The stereotyped presentation of LHON comprises rapid loss of central vision in one eye, usually described as painless blurring with fading of colors (dyschromatopsia), followed by similar involvement of the other eye, with a delay varying from days to months, rarely years. A few unilateral cases have also been reported. Typically, visual acuity deteriorates over a period of days to weeks, reaching stable residual values at or below 20/400 after a few months. The evolution of the visual field defect is usually represented by an enlargement of the blind spot that progressively involves the central vision in the form of a large centro-cecal absolute scotoma.
Fundus examination during the acute/subacute stage in most cases reveals characteristic changes that include1) circumpapillary telangiectatic microangiopathy2) swelling of the nerve fiber layer around the disc (pseudoedema)3) absence of leakage on fluorescein angiography (in contrast to true edema).
Axonal loss in the papillomacular bundle leads, over weeks, to temporal atrophy of the optic disc. Similar but slower changes also involve the nasal side and eventually the optic disc turns pale.
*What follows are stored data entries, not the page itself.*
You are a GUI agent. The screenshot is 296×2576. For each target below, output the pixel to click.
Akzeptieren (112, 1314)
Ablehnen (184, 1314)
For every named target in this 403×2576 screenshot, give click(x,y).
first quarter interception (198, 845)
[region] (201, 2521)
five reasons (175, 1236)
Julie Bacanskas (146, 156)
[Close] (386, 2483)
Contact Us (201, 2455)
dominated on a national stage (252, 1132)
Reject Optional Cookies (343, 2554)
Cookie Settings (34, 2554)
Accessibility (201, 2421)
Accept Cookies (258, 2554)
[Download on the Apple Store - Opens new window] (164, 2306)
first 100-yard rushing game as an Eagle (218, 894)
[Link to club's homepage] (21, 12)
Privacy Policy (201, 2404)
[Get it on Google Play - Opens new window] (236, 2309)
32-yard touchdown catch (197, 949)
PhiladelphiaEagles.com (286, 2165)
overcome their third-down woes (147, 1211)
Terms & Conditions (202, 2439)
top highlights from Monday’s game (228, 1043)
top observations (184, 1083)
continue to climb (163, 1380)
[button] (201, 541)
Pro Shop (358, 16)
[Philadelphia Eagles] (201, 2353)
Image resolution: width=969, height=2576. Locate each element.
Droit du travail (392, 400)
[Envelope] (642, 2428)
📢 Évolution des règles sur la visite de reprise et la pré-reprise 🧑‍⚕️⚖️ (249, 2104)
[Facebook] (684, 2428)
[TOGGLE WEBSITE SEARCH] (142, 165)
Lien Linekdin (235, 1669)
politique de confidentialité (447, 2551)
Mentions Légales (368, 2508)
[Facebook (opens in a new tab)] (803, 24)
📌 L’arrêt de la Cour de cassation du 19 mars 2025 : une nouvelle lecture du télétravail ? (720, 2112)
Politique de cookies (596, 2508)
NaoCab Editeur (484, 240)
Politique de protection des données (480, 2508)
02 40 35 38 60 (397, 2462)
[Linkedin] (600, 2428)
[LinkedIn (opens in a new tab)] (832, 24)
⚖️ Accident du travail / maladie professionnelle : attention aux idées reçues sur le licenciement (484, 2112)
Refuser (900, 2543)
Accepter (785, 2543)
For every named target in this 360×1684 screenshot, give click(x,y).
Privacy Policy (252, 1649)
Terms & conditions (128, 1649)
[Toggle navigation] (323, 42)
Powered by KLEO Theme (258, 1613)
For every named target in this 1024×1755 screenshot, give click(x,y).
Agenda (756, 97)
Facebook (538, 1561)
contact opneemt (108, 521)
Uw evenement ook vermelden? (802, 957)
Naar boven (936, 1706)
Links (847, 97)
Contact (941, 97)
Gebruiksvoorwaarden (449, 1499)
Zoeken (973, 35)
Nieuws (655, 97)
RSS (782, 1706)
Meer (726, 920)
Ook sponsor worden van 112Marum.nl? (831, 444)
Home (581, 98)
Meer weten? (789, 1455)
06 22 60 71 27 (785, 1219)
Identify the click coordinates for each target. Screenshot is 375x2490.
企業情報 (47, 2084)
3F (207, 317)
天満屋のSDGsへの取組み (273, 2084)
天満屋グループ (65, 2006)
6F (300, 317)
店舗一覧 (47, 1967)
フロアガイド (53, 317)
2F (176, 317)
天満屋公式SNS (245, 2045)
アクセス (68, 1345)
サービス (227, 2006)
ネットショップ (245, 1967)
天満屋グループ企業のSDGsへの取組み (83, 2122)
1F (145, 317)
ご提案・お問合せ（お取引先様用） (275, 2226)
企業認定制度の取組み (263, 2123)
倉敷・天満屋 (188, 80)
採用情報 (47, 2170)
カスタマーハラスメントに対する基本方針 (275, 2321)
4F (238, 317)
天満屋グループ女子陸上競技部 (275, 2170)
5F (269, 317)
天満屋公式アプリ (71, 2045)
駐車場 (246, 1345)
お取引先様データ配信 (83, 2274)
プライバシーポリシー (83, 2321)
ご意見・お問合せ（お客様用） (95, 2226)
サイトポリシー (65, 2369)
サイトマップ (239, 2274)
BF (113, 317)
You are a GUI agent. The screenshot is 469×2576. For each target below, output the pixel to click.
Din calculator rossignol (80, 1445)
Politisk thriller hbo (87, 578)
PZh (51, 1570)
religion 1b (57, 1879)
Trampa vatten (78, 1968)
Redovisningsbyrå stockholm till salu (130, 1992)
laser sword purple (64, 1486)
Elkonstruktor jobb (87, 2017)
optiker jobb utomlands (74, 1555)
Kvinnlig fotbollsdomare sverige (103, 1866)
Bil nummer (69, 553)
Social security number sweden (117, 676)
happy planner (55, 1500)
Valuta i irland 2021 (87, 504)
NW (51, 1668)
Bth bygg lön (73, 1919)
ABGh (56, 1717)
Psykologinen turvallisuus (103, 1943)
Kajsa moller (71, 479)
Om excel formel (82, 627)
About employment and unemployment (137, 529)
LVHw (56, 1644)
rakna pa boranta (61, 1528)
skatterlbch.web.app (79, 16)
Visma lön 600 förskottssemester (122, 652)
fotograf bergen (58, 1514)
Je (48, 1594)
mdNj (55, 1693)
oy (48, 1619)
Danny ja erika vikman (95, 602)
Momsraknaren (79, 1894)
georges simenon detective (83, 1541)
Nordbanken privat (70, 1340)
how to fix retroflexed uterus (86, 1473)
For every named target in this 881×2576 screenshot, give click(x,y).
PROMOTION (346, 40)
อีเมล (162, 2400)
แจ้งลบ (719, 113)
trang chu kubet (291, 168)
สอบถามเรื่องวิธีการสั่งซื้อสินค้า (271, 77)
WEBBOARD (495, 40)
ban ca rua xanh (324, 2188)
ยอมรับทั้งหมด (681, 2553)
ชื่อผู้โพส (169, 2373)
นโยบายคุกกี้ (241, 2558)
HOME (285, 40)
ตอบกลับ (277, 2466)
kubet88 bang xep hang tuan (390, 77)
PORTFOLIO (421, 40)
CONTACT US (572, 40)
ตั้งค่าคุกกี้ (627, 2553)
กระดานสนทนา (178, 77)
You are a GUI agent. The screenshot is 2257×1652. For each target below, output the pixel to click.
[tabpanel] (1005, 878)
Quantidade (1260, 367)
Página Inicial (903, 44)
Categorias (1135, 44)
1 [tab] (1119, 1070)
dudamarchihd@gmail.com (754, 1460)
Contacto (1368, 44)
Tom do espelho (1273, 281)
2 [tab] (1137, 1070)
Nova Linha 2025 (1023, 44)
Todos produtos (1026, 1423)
Optic atrophy, with permanent severe loss of central vision but relative preservation of pupillary light responses, represents the usual endpoint of the disease.
The overall objective of the proposed research is to test the hypothesis that near-infrared (NIR) light emitting diode (LED) photobiomodulation will stimulate mitochondrial function, attenuate oxidative stress and improve cell survival in a cellular model of Leber's Hereditary Optic Neuropathy (LHON).
Our laboratory has recently shown that photobiomodulation by light in the red to near-infrared range (670-880 nm) using light-emitting diode (LED) arrays stimulates mitochondrial function, augments antioxidant protein synthesis and protects against mitochondrial toxins (8, 20, 21) in vitro and in vivo. Importantly, we have recently obtained preliminary evidence that a brief course of NIR-LED treatment produced marked improvement in peripheral vision in affected LHON patients in Colatina, Brazil (ARVO abstract). Based on these observations we propose to examine the efficacy and molecular mechanism of cytoprotection of NIR LED photobiomodulation in a cellular model of Leber's Hereditary Optic Neuropathy (LHON).
Basic Science and Clinical Significance
Mitochondrial dysfunction and oxidative damage to biological molecules in the retina and optic nerve is known to contribute to the pathogenesis of LHON and has been postulated to contribute to retinal aging and age related retinal diseases. From a basic science perspective, successful completion of the studies outlined in this proposal will improve our understanding of the pathogenesis of LHON and will provide valuable insight into the role of mitochondrial function in retinal aging and retinal disease. From a clinical perspective, information obtained from these studies will determine if photobiomodulation with red to near infrared light augments mitochondrial function and cell survival pathways in an in vitro model of an important clinical disease. This may of may lead to the development of NIR-LED as a innovative, non-invasive, drug-free therapeutic approach for the treatment of retinal diseases including Leber's hereditary optic neuropathy age-related macular degeneration, glaucoma and diabetic retinopathy.